Saat kegelapan merayap masuk, lengan datang dari belakang, membungkusku, mereka mencegahku jatuh seperti satu ton batu bata.

*****

FALEX

"Apakah Kamu mendengar dari Julian lagi?" Mastiff bertanya saat kami turun di lift.

Pintu geser terbuka saat Aku menjawab, "Tidak. Aku masih tidak percaya dia mengira Aku akan memberinya surat kuasa atas saham Aku."

"Ya, itu langkah yang berani."

Melangkah ke lobi, aku melihat Laky berbicara dengan seseorang. "Dia akan terlambat makan malam dengan orangtuanya," kataku. Laky meninggalkan suite sepuluh menit sebelum kami untuk janji makan malam hari Rabu seperti biasanya. Aku terkejut masih menemukannya di sini karena dia tidak pernah membuat orang tuanya menunggu. Laky melesat ke depan dan berlari-lari kecil.

Yeah, bawa pantatmu ke restoran.

Pikiran itu membeku di benakku ketika mataku mendarat di wajah Leona yang berlinang air mata. Tubuhnya bergidik dengan setiap isak tangis meninggalkannya.

Apa-apaan?

Rambutnya acak-acakan, dan kemeja putih dan birunya robek di bagian depan. Butuh beberapa saat bagi Aku untuk memproses apa yang Aku lihat.

Memar merah di wajahnya juga pucat.

Mata lebar, tidak fokus dan liar karena panik.

Daun di rambutnya.

Goresan di sekujur kakinya.

Mataku menelusuri tubuhnya, dan dengan setiap memar dan cipratan darah yang kuterima, kemarahan tanpa ampun tumbuh di dalam diriku.

Entah bagaimana, Aku berhasil bergerak maju sehingga Aku bisa mendapatkan dia. Dengan goyah, dia berpaling dariku, dan aku meraihnya tepat saat kakinya menyerah. Melingkar lenganku di sekelilingnya dari belakang, aku memeluknya, jadi dia tidak jatuh ke tanah.

Mataku bertemu mata Mastiff sebelum kami berdua melihat ke arah dimana Laky menabrak Grey.

"Aku memilikinya. Pergi membantu Danau. " Kata-kata itu terdengar aneh seolah-olah bukan suaraku yang keluar dari bibirku.
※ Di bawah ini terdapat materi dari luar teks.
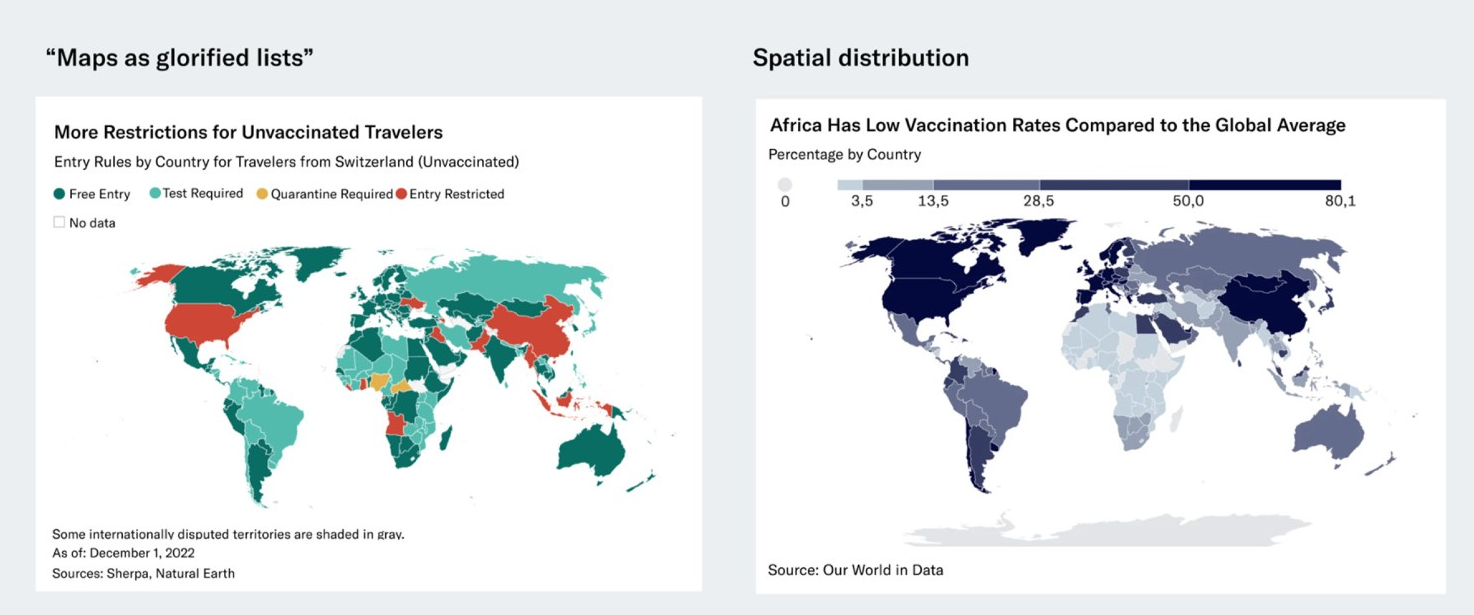Click the 'More Restrictions for Unvaccinated Travelers' title
The image size is (1474, 615).
point(248,132)
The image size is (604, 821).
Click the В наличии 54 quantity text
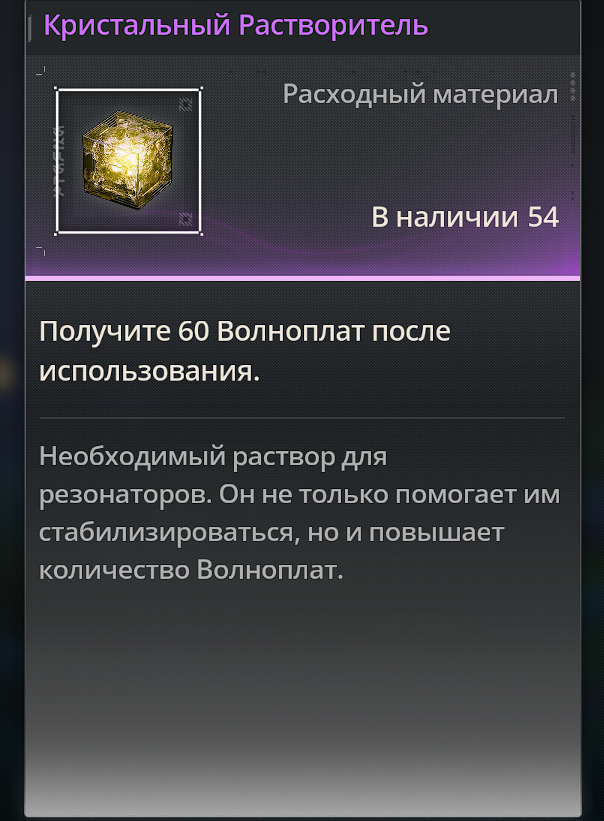(x=465, y=217)
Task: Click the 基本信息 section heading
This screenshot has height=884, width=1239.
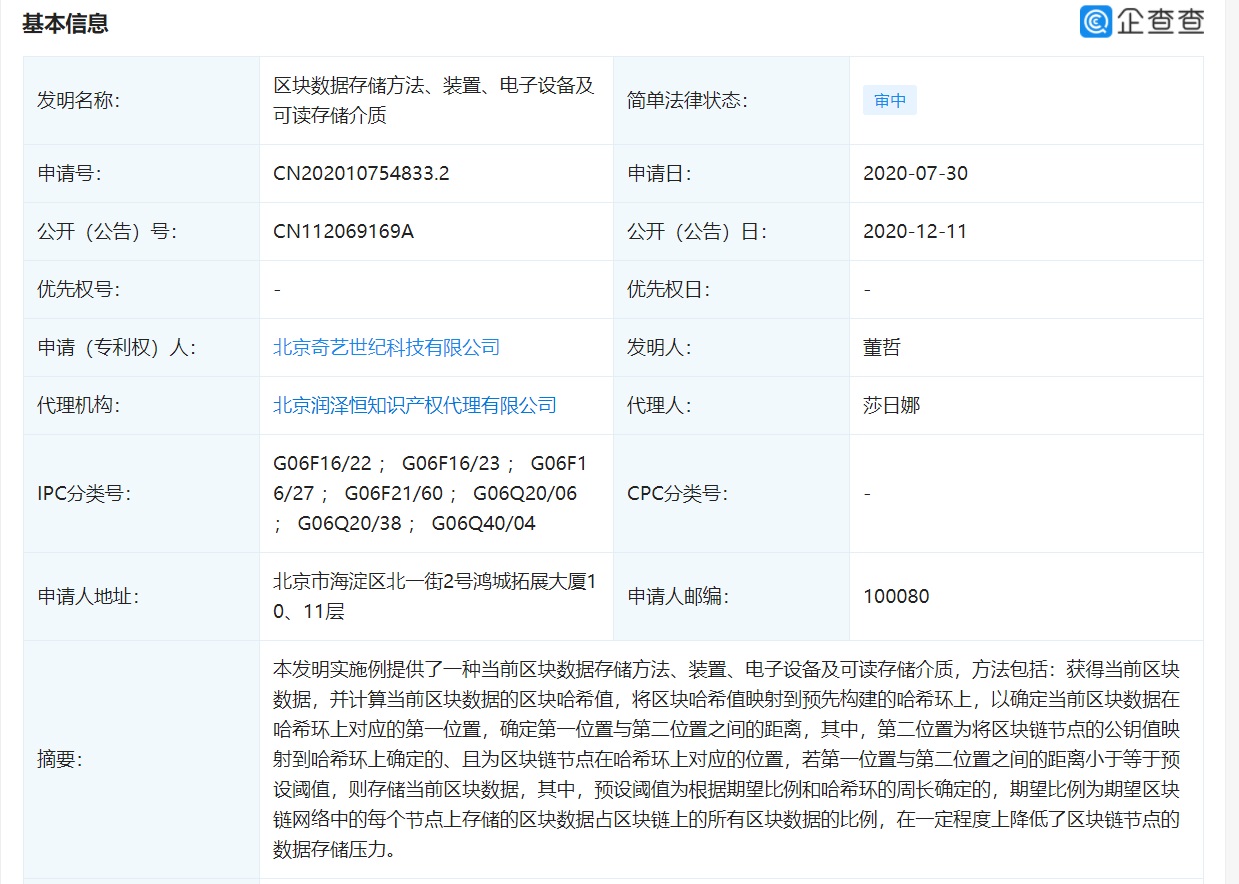Action: [x=66, y=24]
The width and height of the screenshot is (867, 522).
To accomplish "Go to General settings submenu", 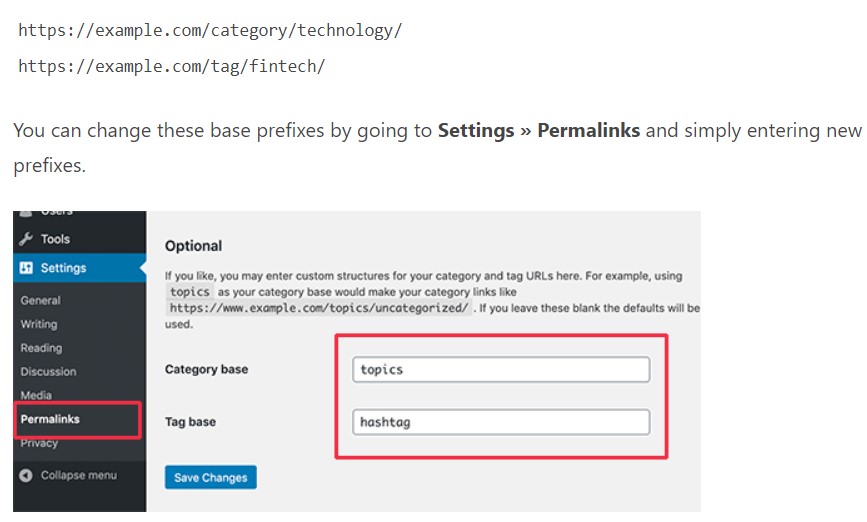I will click(x=40, y=300).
Saat Mastiff bergegas menuju pintu, aku sedikit melonggarkan peganganku, jadi aku bisa bergerak di sekitar Leona. Memiringkan kepalaku ke samping, aku mencoba untuk melihatnya dengan lebih baik, tetapi rambutnya berantakan dan menyembunyikan sisi kiri wajahnya.
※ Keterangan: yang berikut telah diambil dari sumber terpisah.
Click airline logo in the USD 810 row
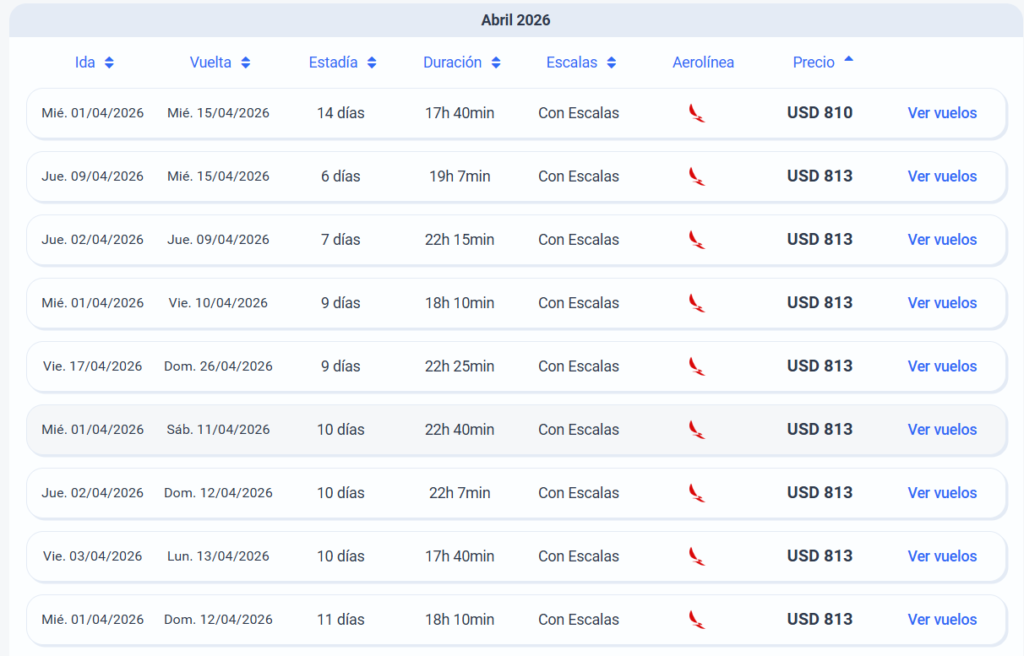 coord(697,113)
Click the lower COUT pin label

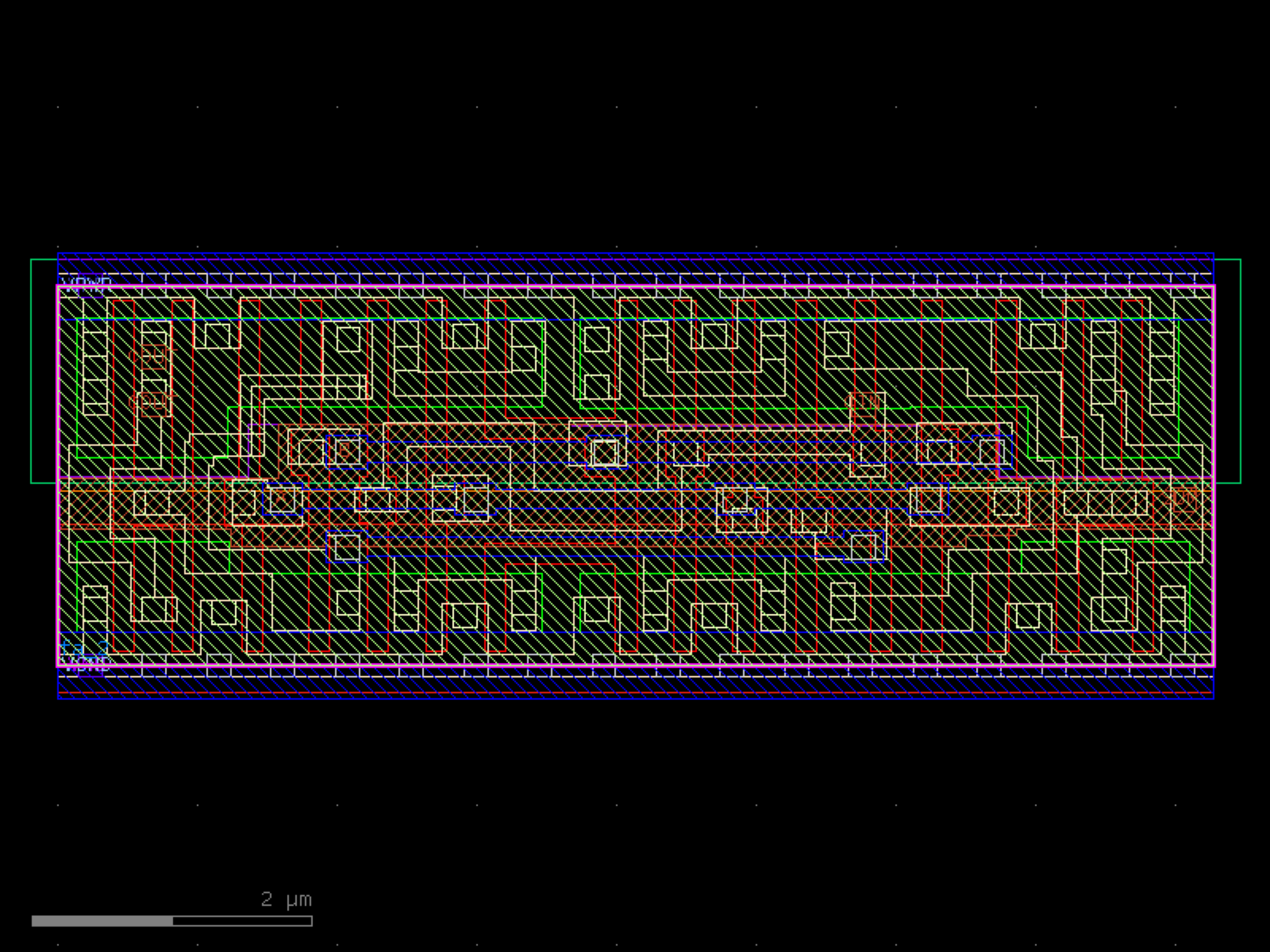[x=151, y=402]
"Apa yang terjadi?" tanyaku, dan mengangkat tangan untuk menyisir rambutnya, aku membeku saat dia tersentak.

Keparahan saat itu memukul Aku tepat di perut, membuatnya terasa seperti napas Aku tersangkut di tenggorokan. Aku telah menjalani kehidupan yang terlindung dan tidak pernah berurusan dengan hal seperti ini sebelumnya. Aku tidak tahu bagaimana menangani situasi ini. Emosi mulai meningkat jauh di lubuk hatiku, mulai dari protektif hingga khawatir.
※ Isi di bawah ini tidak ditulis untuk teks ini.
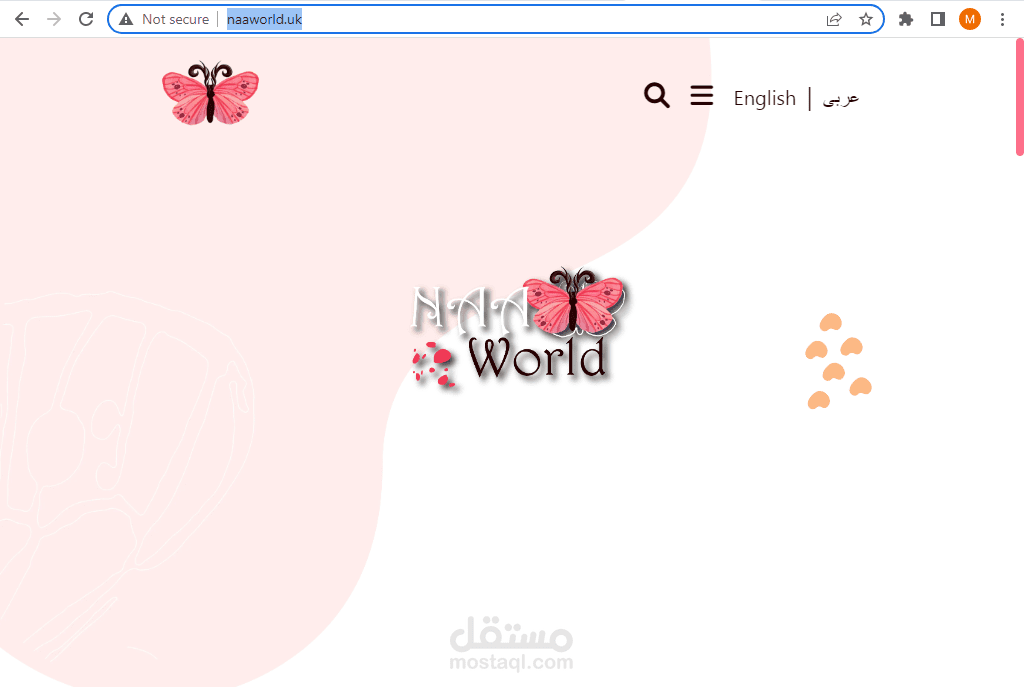Switch site language to English
1024x687 pixels.
pos(764,97)
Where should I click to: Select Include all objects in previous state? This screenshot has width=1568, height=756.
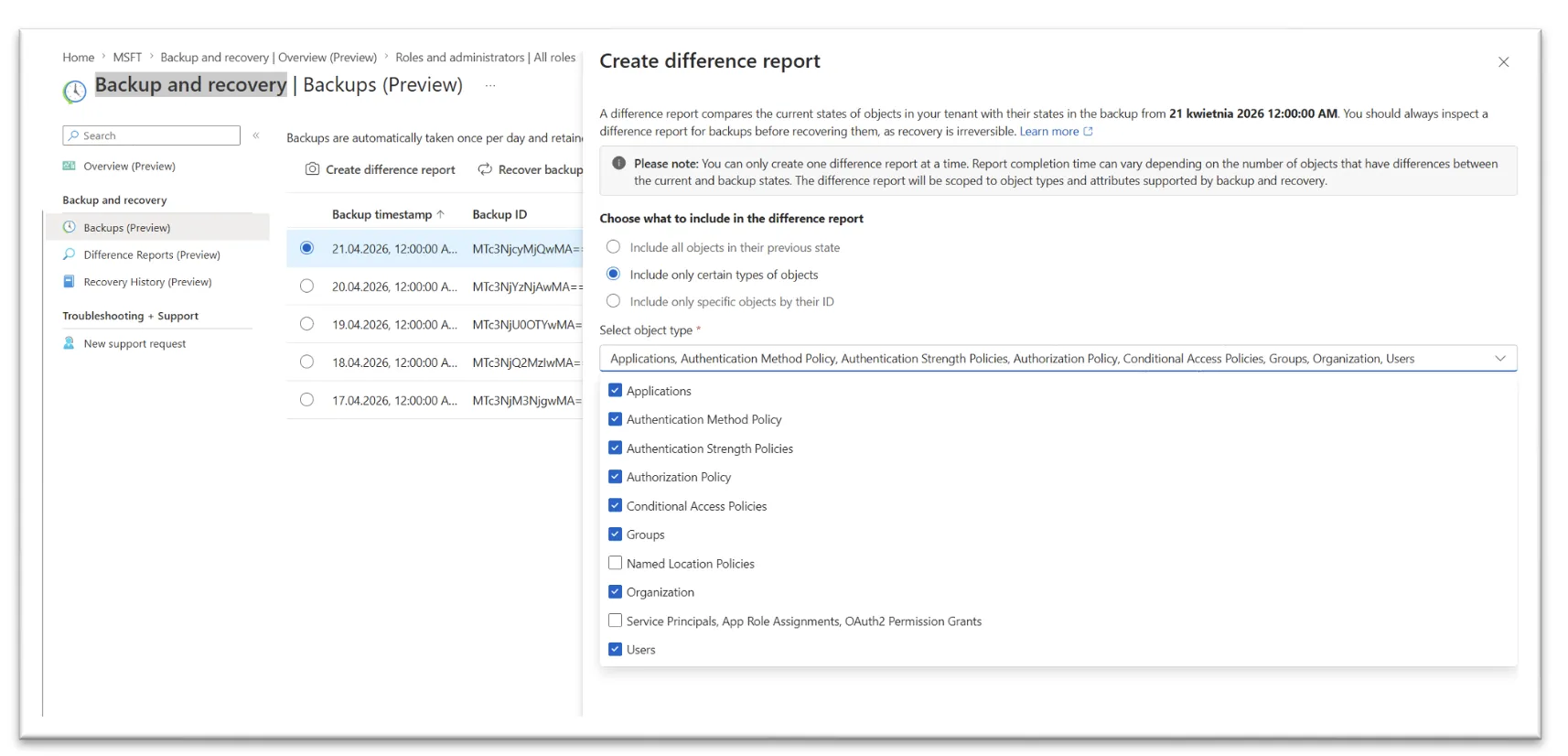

Aku berjuang untuk tetap tenang, dan aku baru saja akan bertanya lagi ketika matanya fokus pada wajahku. Dia cegukan melewati isak tangis, "Falex."

Bergerak lebih lambat kali ini, aku mengangkat tangan dan dengan lembut menyelipkan untaian liar di belakang telinganya. Melihat memar lain di rahangnya membuat amarahku melonjak cepat.

Dengan asumsi Grey ada hubungannya dengan ini, Aku bertanya, "Apakah Grey -" Kemarahan membuat Aku terdengar marah, dan tidak ingin menakut-nakuti Leona lebih, Aku berdeham sebelum berbisik, "Apakah Grey melakukan ini padamu?"

Dia mulai mengangguk, tapi sebelum dia bisa menjawabku, keributan di belakang kami membuatnya takut. Meraih jaketku, dia melangkah tepat ke arahku, bersembunyi di balik sedikit perlindungan yang ditawarkan kain itu. Reaksinya membuat sisi pelindungku meledak menjadi hidup tidak seperti sebelumnya. Sebuah pintu dibanting menutup di belakang kami, membuat Leona terkejut lagi. Aku melingkarkan lengan kiriku di bahunya, dan meletakkan tangan kananku di belakang kepalanya, ingin dia merasakan semacam keamanan dalam pelukanku.